## EXERCISE REQUIREMENTS
Drop the pictures and repeat exactly from the "Screen dimensions: 1676x538" line down to the last line of the entries below.

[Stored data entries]
>>
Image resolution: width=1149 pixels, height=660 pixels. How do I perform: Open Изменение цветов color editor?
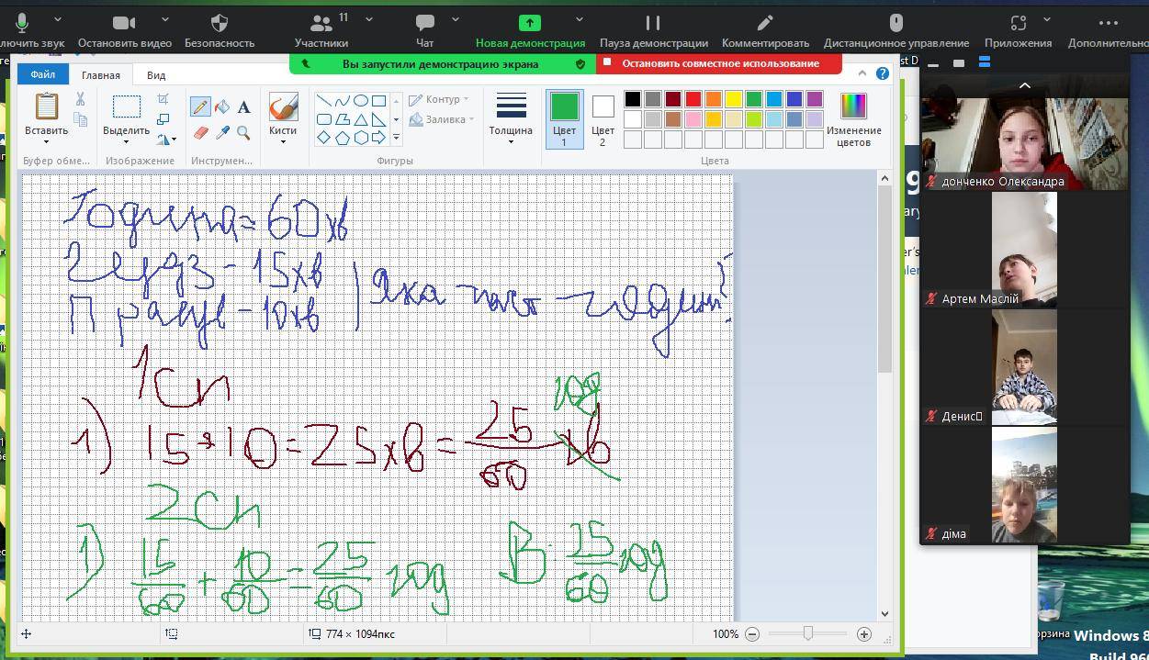pyautogui.click(x=853, y=119)

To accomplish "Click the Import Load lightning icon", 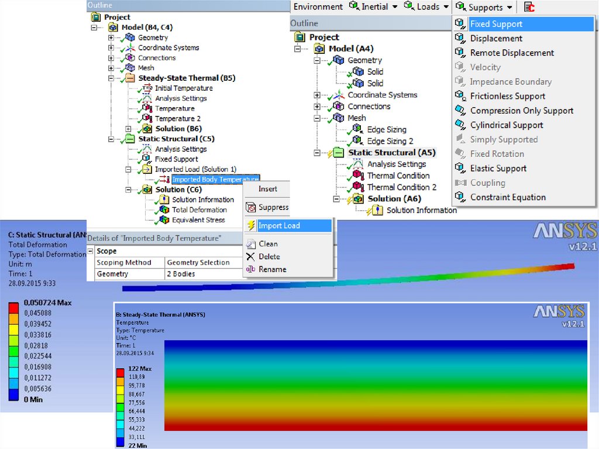I will coord(251,226).
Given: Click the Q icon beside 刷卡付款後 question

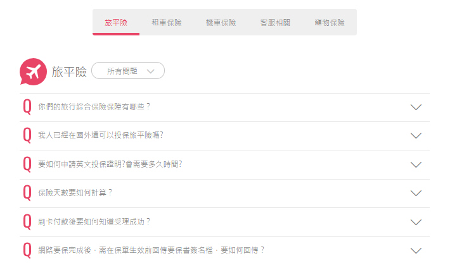Looking at the screenshot, I should (x=27, y=222).
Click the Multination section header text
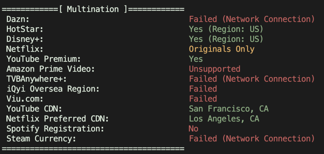Screen dimensions: 324x154 tap(93, 9)
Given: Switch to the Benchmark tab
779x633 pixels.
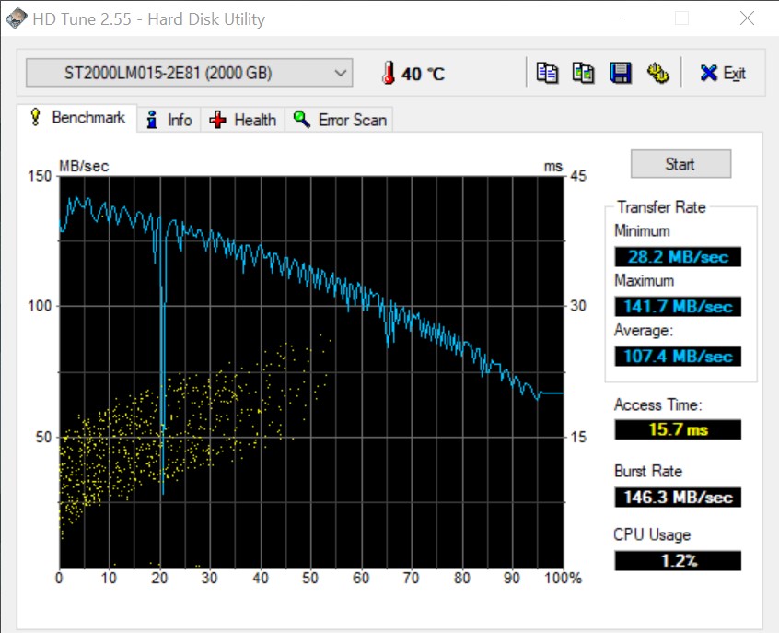Looking at the screenshot, I should point(77,118).
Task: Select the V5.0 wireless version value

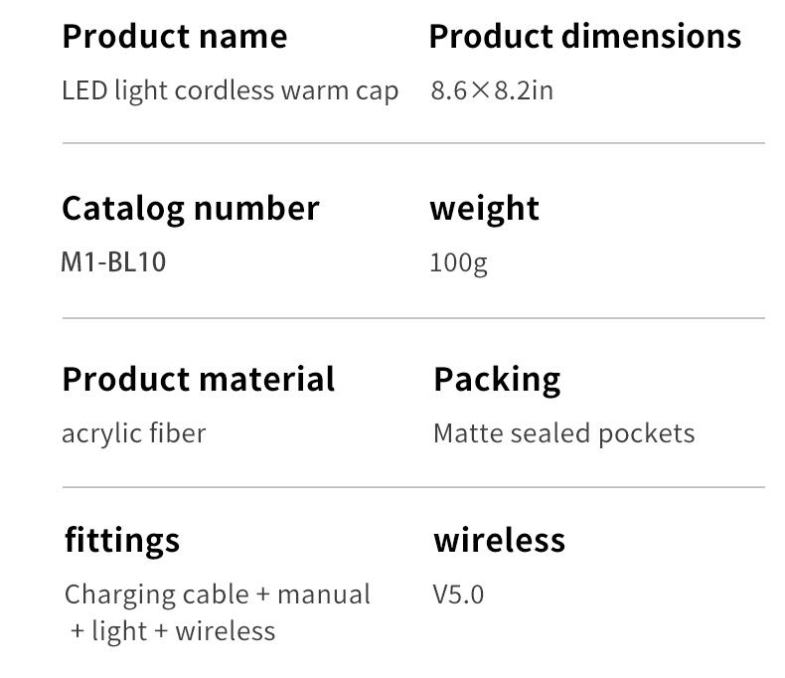Action: (x=459, y=594)
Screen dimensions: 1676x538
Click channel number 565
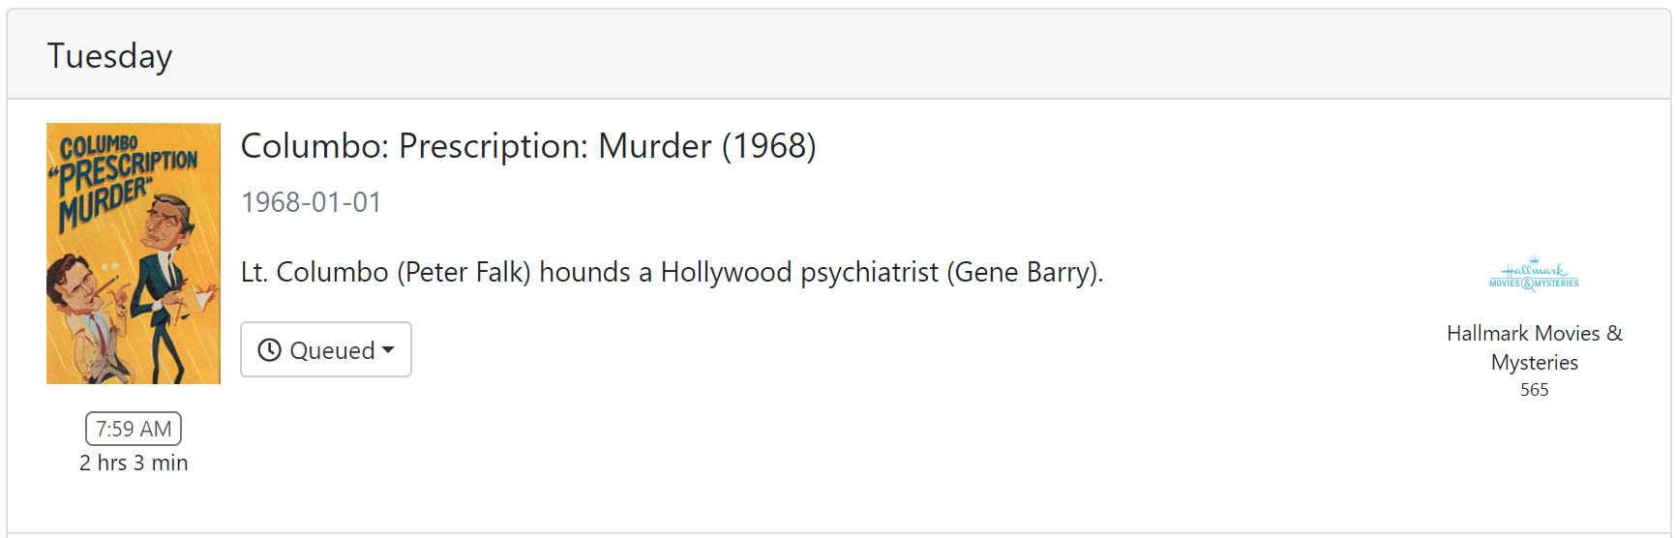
<<
## REPLY TO THE EXERCISE
Screen dimensions: 1676x538
Click channel number 565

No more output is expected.